[Stored items]
------------------------------------------------------------
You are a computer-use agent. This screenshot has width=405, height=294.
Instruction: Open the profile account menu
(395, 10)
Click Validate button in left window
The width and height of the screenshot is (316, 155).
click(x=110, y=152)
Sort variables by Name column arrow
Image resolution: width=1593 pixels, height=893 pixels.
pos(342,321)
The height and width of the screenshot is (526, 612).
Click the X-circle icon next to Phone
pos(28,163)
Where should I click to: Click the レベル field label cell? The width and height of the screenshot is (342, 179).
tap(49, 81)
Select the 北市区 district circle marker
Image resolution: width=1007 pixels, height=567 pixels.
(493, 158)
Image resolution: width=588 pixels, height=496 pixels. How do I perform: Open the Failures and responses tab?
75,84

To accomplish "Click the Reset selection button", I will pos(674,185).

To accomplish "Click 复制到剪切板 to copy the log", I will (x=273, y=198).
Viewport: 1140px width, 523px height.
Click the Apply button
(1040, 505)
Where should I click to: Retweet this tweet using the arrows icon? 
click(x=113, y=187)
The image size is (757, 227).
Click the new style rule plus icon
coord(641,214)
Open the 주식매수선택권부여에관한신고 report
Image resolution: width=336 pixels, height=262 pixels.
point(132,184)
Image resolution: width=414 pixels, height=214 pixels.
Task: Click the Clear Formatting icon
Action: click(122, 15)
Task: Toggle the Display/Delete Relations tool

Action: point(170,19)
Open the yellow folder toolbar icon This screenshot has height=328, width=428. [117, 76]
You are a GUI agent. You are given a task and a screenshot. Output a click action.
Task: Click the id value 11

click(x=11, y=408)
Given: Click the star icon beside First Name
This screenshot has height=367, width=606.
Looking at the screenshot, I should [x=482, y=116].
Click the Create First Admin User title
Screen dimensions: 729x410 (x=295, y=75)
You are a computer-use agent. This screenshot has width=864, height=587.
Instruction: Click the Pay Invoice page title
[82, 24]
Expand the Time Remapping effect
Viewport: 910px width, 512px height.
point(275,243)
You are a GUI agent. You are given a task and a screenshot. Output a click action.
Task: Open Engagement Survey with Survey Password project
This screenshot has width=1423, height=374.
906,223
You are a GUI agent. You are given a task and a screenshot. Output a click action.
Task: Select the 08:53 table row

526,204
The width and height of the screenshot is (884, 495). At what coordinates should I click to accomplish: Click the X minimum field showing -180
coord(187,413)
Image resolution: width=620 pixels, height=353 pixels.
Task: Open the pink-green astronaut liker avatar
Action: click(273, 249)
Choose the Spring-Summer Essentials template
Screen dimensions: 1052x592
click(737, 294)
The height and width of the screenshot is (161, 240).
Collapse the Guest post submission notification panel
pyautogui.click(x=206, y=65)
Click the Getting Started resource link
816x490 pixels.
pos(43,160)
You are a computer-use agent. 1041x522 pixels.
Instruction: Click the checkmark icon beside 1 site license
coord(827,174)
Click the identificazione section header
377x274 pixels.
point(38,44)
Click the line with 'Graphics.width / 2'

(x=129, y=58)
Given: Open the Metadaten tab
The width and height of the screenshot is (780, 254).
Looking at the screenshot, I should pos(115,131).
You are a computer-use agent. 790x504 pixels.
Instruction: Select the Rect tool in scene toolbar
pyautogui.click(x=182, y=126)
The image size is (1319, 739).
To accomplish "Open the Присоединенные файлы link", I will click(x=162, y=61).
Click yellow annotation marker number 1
------------------------------------------------------------
TASK REQUIREMENTS »
Set down the records once more, character for character.

RESPONSE BELOW »
You are a computer-use agent. This screenshot has width=405, height=294.
Instruction: Open the profile account menu
(395, 10)
Click Validate button in left window
The width and height of the screenshot is (316, 155).
click(x=110, y=152)
Sort variables by Name column arrow
Image resolution: width=1593 pixels, height=893 pixels.
pos(342,321)
The height and width of the screenshot is (526, 612).
Click the X-circle icon next to Phone
pos(28,163)
Where should I click to: Click the レベル field label cell? The width and height of the screenshot is (342, 179).
tap(49, 81)
Select the 北市区 district circle marker
Image resolution: width=1007 pixels, height=567 pixels.
(493, 158)
Image resolution: width=588 pixels, height=496 pixels. How do I perform: Open the Failures and responses tab?
75,84

To accomplish "Click the Reset selection button", I will pos(674,185).

To accomplish "Click 复制到剪切板 to copy the log", I will (x=273, y=198).
Viewport: 1140px width, 523px height.
Click the Apply button
(1040, 505)
Where should I click to: Retweet this tweet using the arrows icon? 
click(x=113, y=187)
The image size is (757, 227).
Click the new style rule plus icon
coord(641,214)
Open the 주식매수선택권부여에관한신고 report
Image resolution: width=336 pixels, height=262 pixels.
point(132,184)
Image resolution: width=414 pixels, height=214 pixels.
Task: Click the Clear Formatting icon
Action: click(122, 15)
Task: Toggle the Display/Delete Relations tool

Action: point(170,19)
Open the yellow folder toolbar icon This screenshot has height=328, width=428. [117, 76]
You are a GUI agent. You are given a task and a screenshot. Output a click action.
Task: Click the id value 11

click(x=11, y=408)
Given: Click the star icon beside First Name
This screenshot has height=367, width=606.
Looking at the screenshot, I should [x=482, y=116].
Click the Create First Admin User title
Screen dimensions: 729x410 (x=295, y=75)
You are a computer-use agent. This screenshot has width=864, height=587.
Instruction: Click the Pay Invoice page title
[82, 24]
Expand the Time Remapping effect
Viewport: 910px width, 512px height.
point(275,243)
You are a GUI agent. You are given a task and a screenshot. Output a click action.
Task: Open Engagement Survey with Survey Password project
This screenshot has width=1423, height=374.
906,223
You are a GUI agent. You are given a task and a screenshot. Output a click action.
Task: Select the 08:53 table row

526,204
The width and height of the screenshot is (884, 495). At what coordinates should I click to accomplish: Click the X minimum field showing -180
coord(187,413)
Image resolution: width=620 pixels, height=353 pixels.
Task: Open the pink-green astronaut liker avatar
Action: click(273, 249)
Choose the Spring-Summer Essentials template
Screen dimensions: 1052x592
click(737, 294)
The height and width of the screenshot is (161, 240).
Collapse the Guest post submission notification panel
pyautogui.click(x=206, y=65)
Click the Getting Started resource link
816x490 pixels.
pos(43,160)
You are a computer-use agent. 1041x522 pixels.
Instruction: Click the checkmark icon beside 1 site license
coord(827,174)
Click the identificazione section header
377x274 pixels.
point(38,44)
Click the line with 'Graphics.width / 2'

(x=129, y=58)
Given: Open the Metadaten tab
The width and height of the screenshot is (780, 254).
Looking at the screenshot, I should pos(115,131).
You are a computer-use agent. 790x504 pixels.
Instruction: Select the Rect tool in scene toolbar
pyautogui.click(x=182, y=126)
The image size is (1319, 739).
To accomplish "Open the Присоединенные файлы link", I will click(x=162, y=61).
Click yellow annotation marker number 1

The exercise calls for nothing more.